Daily News with wires
Oluşturulma Tarihi: Mart 10, 2009 00:00
ISTANBUL - The Turkish Lira dropped to an all-time low against the U.S. dollar yesterday. Fueled by a historic fall in industrial output, the dollar broke another psychological barrier, surpassing 1.82 liras in early afternoon.
Irked by the rapid rise, the Central Bank intervened in the markets, announcing it would launch dollar auctions, selling as much as $50 million each day, starting today. The size of the auctions may increase, Central Bank said in a statement. The bank had $67.5 billion of foreign exchange reserves as of Feb. 27. It last sold dollars between Oct. 24 and 30 last year, when it auctioned off $100 million.
The dollar was trading at 1.8058 liras at 6 p.m. Yesterday’s rise was an all-time high for the dollar, which had reached 1.77 liras in 2003, 1.71 liras in 2006 and 1.73 liras in November last year.
"We are in uncharted territory," Bloomberg quoted Levent Güven, head of currency trading in Istanbul at Türk Ekonomi Bankası. "1.80 was a psychological level and volatility will be very high from now on."
"All indicators are at a freefall in the United States as well as in Europe and this causes a serious confidence crisis, which boosts the demand for dollar," economist Mustafa Sönmez told Hürriyet Daily News & Economic Review.

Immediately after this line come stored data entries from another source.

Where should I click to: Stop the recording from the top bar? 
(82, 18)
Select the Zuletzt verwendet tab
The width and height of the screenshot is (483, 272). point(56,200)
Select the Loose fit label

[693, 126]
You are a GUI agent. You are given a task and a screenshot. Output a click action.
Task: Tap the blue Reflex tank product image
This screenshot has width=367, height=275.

"In addition to the sharp fall in industrial production, there are other factors effective on the rise of currency," Sönmez said. "For example, the Finance Ministry’s attempt to encourage offshore investors to repatriate savings, which, in return, provides financial immunity for these companies for five years, is being misused by some, those who have no international operations and need cash in foreign currency."
Commenting on the Central Bank’s decision to launch dollar auctions, Sönmez said: "The Bank had to do this. Selling as much as $50 million each day may not stop the [rise of the dollar]. Sooner or later the Central Bank will have to start selling directly. If the Central Bank fails in its intervention, we would probably face even worse days."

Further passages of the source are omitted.